Written task: Reproduce verbatim the portion of the memory migration patch starting at "Signed-off-by: Hirokazu Takahashi" and ending at "changed, 387 insertions(+)".

Article:
.....
Any pages on the LRU lists can be migrated with this patch.
Pages on the page-cache, on the swap-cache and anonymous pages
are handled in the same way.

Signed-off-by: Hirokazu Takahashi <taka@valinux.co.jp>
Signed-off-by: Dave Hansen <haveblue@us.ibm.com>
---

 memhotplug1-dave/arch/i386/Kconfig        |    5 
 memhotplug1-dave/include/linux/mmigrate.h |   11 
 memhotplug1-dave/mm/Makefile              |    1 
 memhotplug1-dave/mm/mmigrate.c            |  370 ++++++++++++++++++++++++++++++
 4 files changed, 387 insertions(+)

diff -puN arch/i386/Kconfig~P07-memory_migration arch/i386/Kconfig
--- memhotplug1/arch/i386/Kconfig~P07-memory_migration	2004-11-04 16:46:01.000000000 -0800
+++ memhotplug1-dave/arch/i386/Kconfig	2004-11-04 16:46:01.000000000 -0800
@@ -780,6 +780,11 @@ config ARCH_HAS_MEM_MAP
 config MEMORY_HOTPLUG
 	bool "Allow for memory hotplug"
 	depends on NONLINEAR && HOTPLUG
+	select MEMORY_MIGRATE
+
+config MEMORY_MIGRATE
+	bool "Memory migration"
.....
Data lines:
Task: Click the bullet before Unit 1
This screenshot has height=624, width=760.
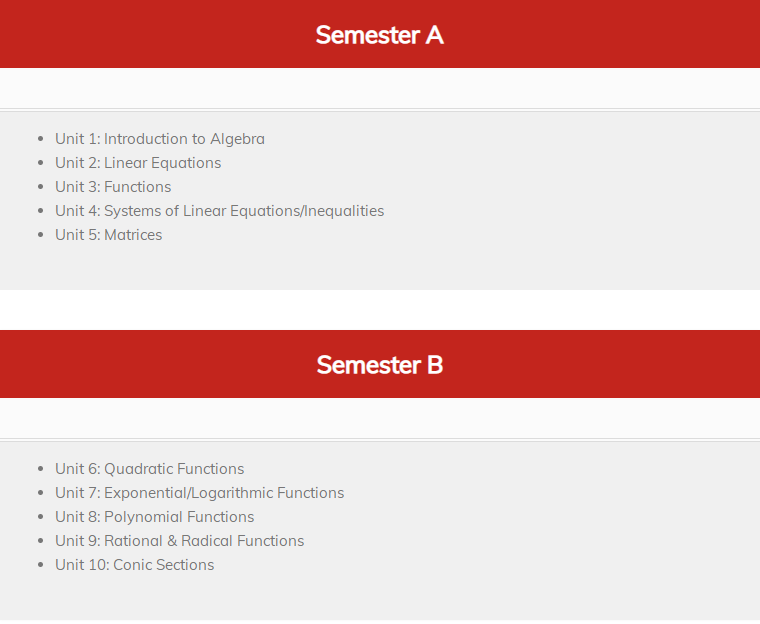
.....
Worked solution:
Signed-off-by: Hirokazu Takahashi <taka@valinux.co.jp>
Signed-off-by: Dave Hansen <haveblue@us.ibm.com>
---

 memhotplug1-dave/arch/i386/Kconfig        |    5 
 memhotplug1-dave/include/linux/mmigrate.h |   11 
 memhotplug1-dave/mm/Makefile              |    1 
 memhotplug1-dave/mm/mmigrate.c            |  370 ++++++++++++++++++++++++++++++
 4 files changed, 387 insertions(+)